## start SUPPLIED RECORDS

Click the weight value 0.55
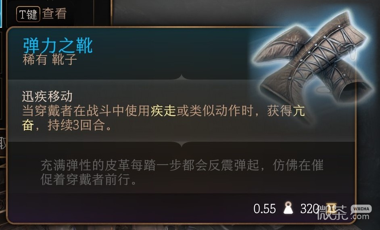 coord(264,209)
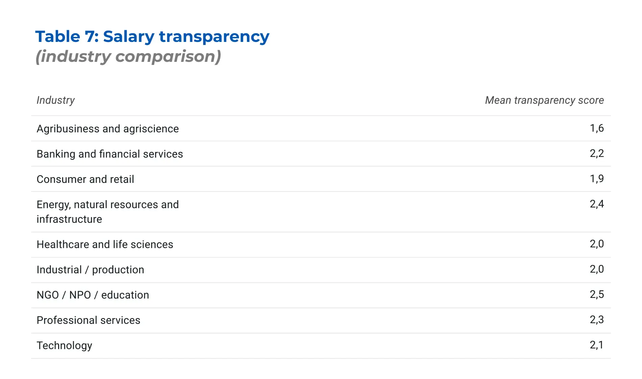Click the Industry column header
The width and height of the screenshot is (642, 379).
[x=56, y=100]
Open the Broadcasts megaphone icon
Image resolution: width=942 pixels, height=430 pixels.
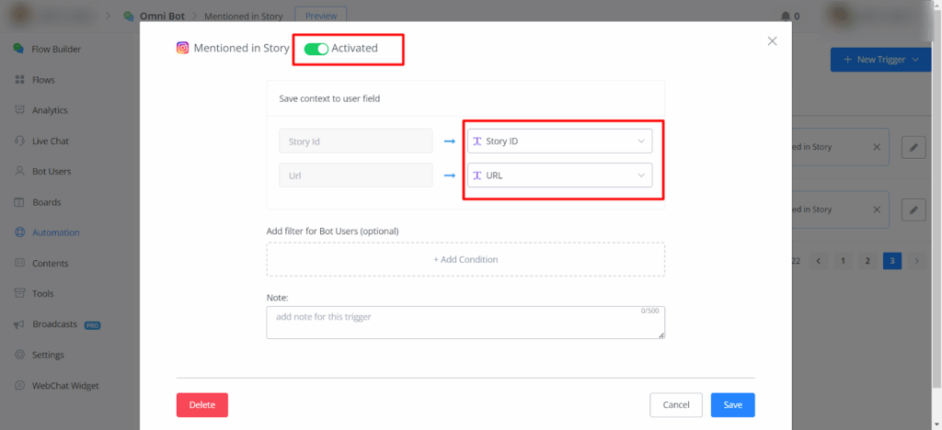point(19,325)
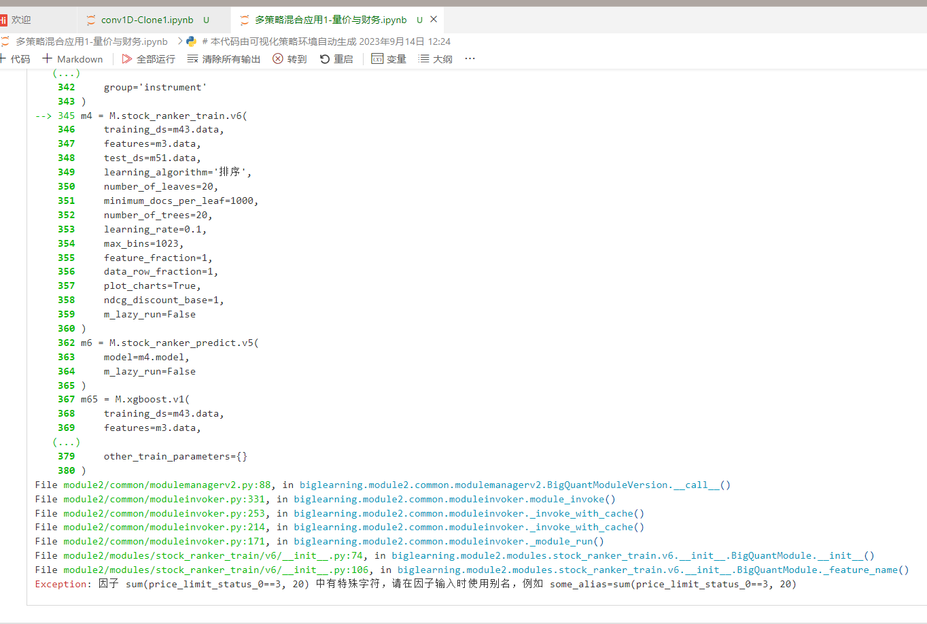
Task: Click the 转到 red circle-x icon
Action: click(x=278, y=59)
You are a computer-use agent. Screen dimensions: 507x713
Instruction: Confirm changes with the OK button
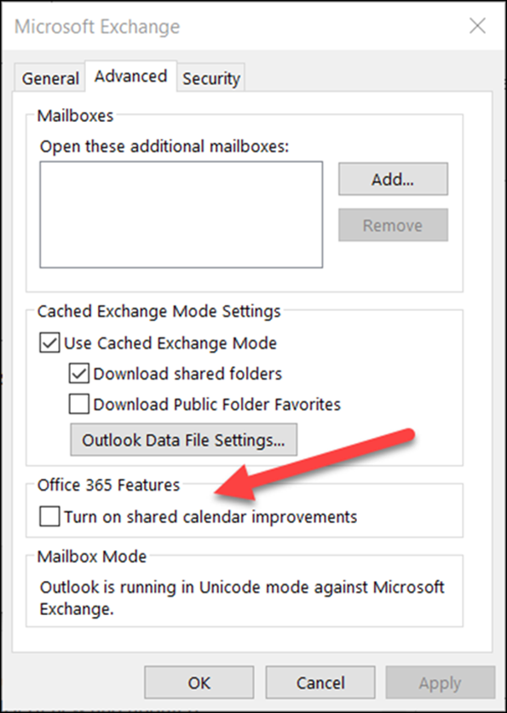point(199,682)
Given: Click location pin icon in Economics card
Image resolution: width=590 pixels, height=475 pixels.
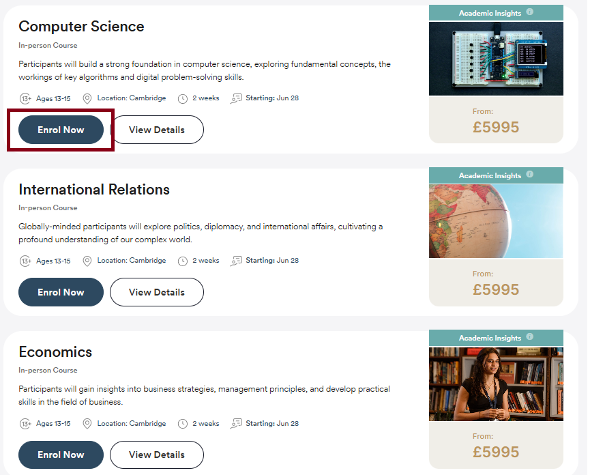Looking at the screenshot, I should [x=87, y=424].

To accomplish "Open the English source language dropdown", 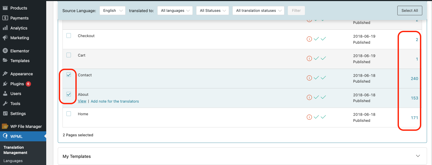I will click(x=112, y=11).
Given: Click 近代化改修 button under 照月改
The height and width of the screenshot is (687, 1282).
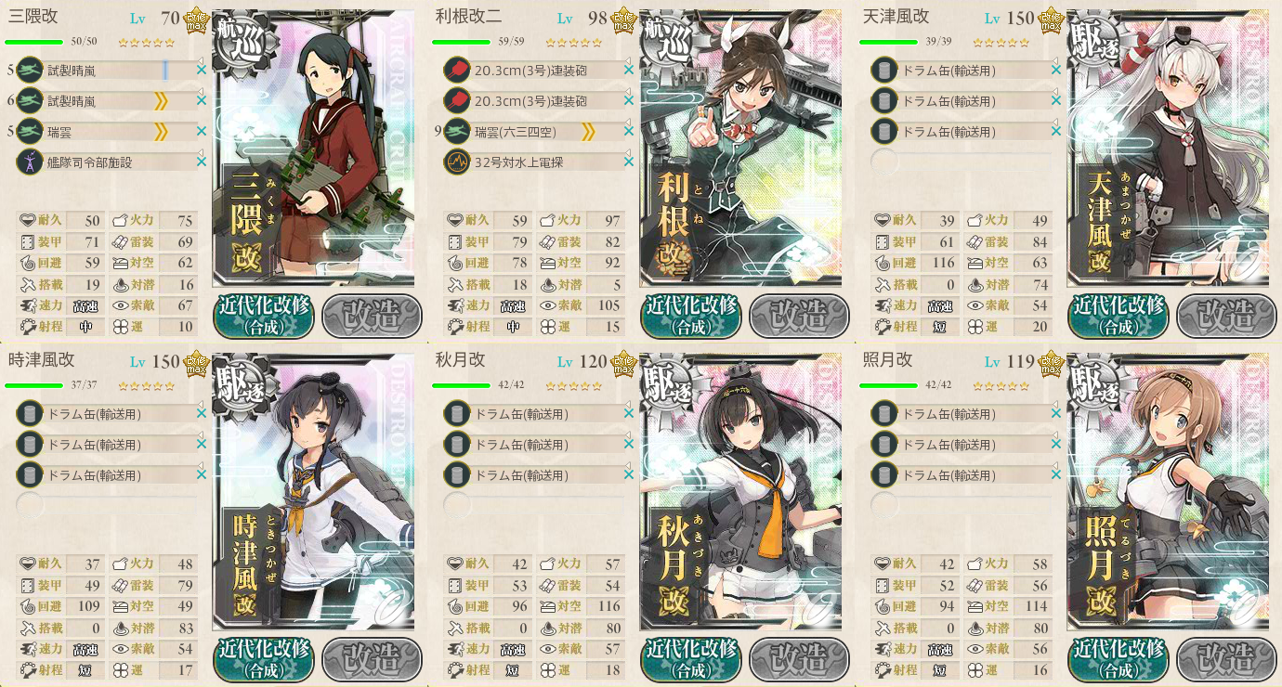Looking at the screenshot, I should point(1118,659).
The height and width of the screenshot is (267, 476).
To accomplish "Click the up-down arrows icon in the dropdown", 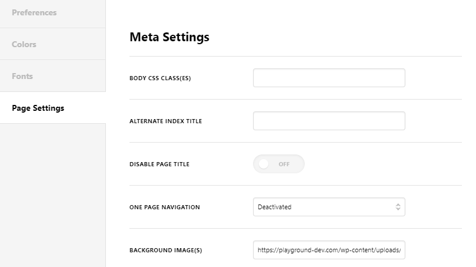I will point(398,207).
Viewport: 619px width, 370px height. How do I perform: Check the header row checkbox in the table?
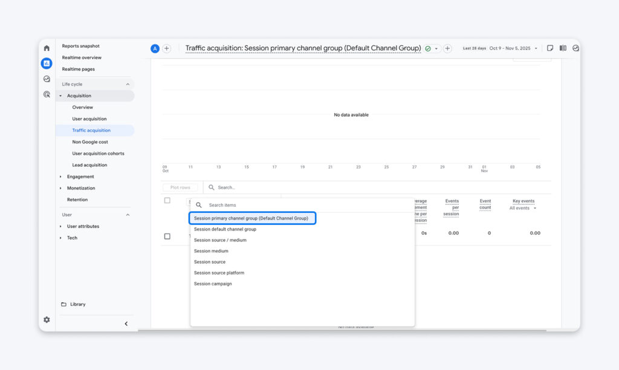[167, 200]
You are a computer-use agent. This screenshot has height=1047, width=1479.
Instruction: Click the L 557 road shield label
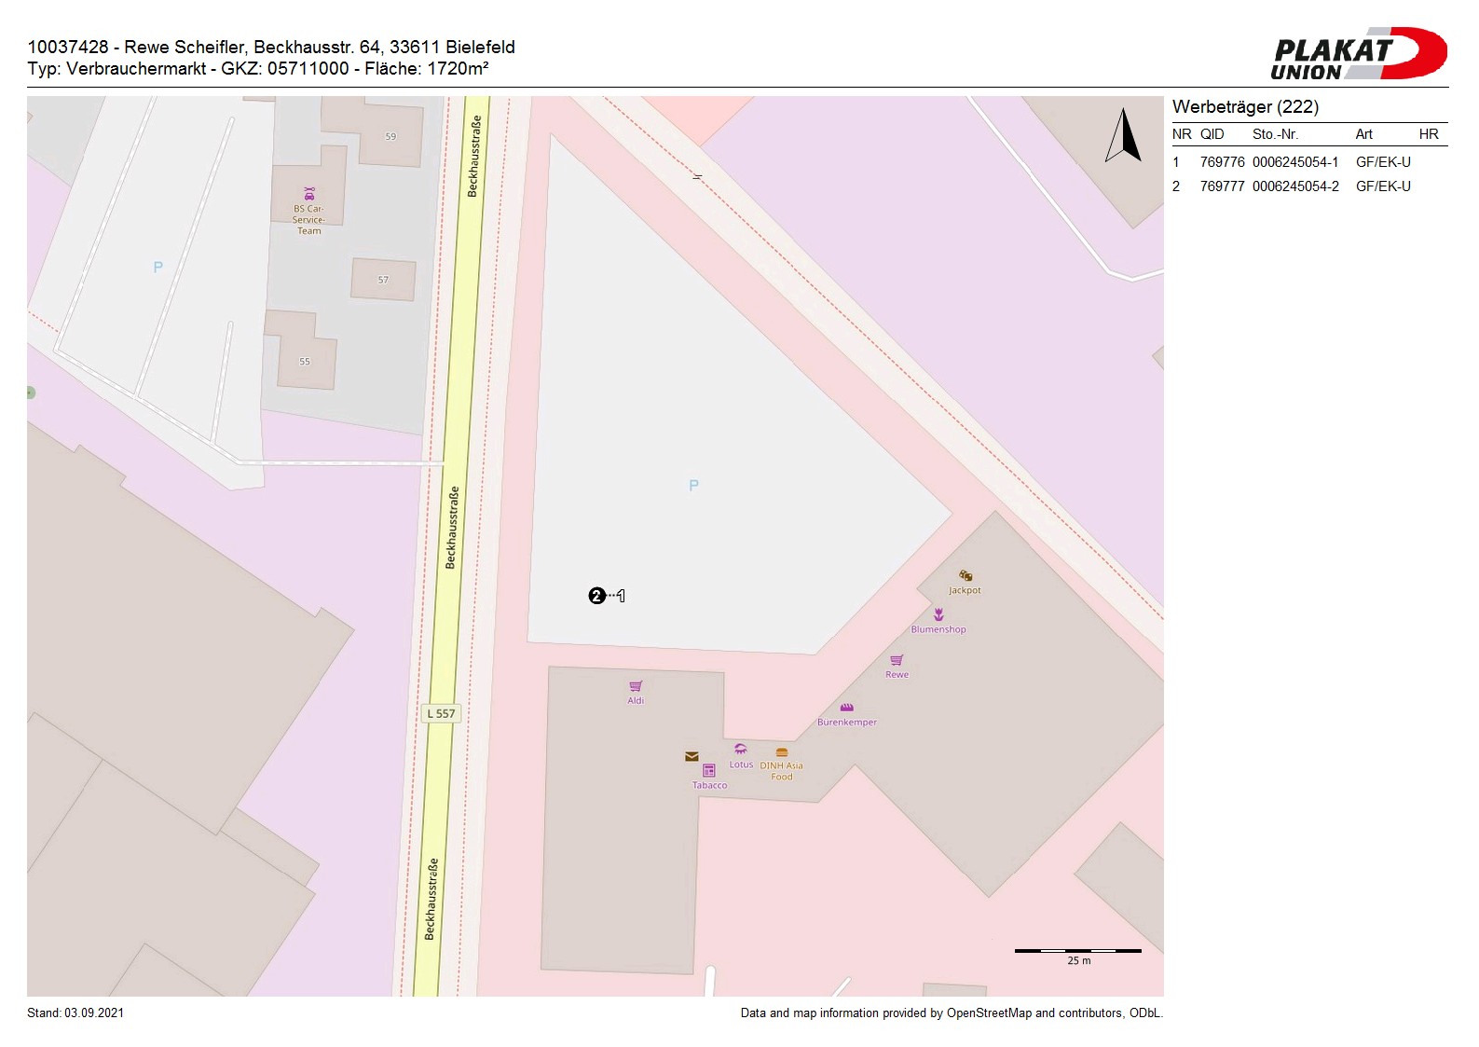pos(441,713)
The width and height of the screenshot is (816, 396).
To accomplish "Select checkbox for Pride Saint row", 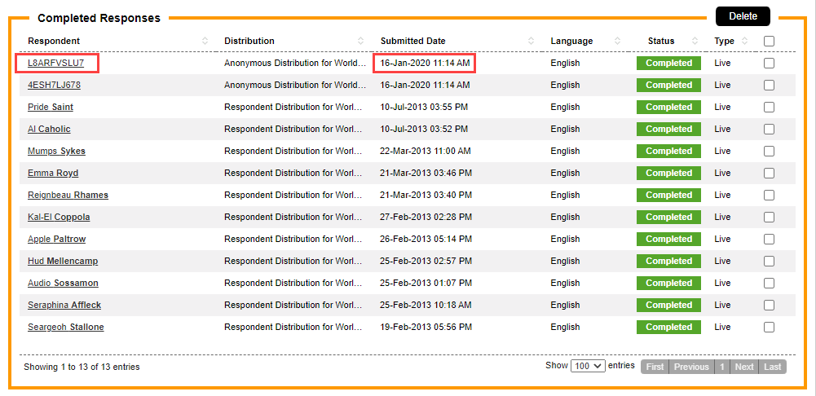I will click(769, 108).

## end SUPPLIED RECORDS

TASK REQUIREMENTS:
Pull out every line of the entries above that contains the string "resolution", and copy each one unchanged.

OUTPUT BELOW:
Image resolution: width=942 pixels, height=430 pixels.
Image resolution: width=590 pixels, height=475 pixels.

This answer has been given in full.